■ TASK TO COMPLETE
Pick out every line in the records below that contains the word "Expand", with case counting, and copy each such line out in full.

■ GIVEN INFORMATION

** Start **

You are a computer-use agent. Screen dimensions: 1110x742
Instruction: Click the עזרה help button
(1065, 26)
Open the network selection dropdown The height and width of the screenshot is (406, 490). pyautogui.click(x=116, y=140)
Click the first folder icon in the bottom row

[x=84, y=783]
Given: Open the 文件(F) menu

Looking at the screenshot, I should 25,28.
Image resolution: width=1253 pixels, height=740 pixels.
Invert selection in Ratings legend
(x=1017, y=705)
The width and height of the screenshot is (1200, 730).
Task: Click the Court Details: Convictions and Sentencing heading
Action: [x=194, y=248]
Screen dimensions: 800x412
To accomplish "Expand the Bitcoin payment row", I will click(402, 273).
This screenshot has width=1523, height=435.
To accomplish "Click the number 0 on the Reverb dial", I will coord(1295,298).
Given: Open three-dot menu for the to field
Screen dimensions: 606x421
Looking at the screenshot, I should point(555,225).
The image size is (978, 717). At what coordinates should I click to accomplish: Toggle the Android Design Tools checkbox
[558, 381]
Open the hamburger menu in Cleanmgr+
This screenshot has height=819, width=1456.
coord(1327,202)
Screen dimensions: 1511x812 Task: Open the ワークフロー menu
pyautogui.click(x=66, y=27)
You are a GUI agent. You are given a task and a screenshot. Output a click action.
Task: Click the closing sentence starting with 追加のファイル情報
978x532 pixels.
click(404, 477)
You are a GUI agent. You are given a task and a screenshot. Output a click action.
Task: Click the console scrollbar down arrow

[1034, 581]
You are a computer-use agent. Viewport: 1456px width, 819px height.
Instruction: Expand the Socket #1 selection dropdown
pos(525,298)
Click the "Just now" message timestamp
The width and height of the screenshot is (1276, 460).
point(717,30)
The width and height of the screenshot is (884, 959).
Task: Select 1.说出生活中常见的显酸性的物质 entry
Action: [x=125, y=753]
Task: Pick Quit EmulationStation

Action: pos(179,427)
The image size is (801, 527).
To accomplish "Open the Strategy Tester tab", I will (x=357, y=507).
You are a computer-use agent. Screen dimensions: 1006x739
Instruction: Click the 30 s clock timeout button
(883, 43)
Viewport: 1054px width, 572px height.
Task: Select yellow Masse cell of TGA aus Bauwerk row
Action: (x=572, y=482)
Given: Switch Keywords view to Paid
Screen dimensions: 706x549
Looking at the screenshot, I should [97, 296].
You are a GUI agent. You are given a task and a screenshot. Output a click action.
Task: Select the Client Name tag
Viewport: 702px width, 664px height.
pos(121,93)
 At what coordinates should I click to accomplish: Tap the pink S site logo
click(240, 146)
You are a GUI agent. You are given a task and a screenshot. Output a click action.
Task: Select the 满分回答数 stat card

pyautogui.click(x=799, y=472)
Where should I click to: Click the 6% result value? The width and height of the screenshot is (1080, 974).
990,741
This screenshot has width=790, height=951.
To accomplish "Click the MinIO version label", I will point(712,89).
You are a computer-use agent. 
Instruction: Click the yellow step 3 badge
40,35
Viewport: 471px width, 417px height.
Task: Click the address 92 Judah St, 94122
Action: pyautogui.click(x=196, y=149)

** End **

■ ANSWER TO THE PROBLEM
To accomplish "Expand the Bitcoin payment row", I will click(402, 273).
Instruction: Expand the Socket #1 selection dropdown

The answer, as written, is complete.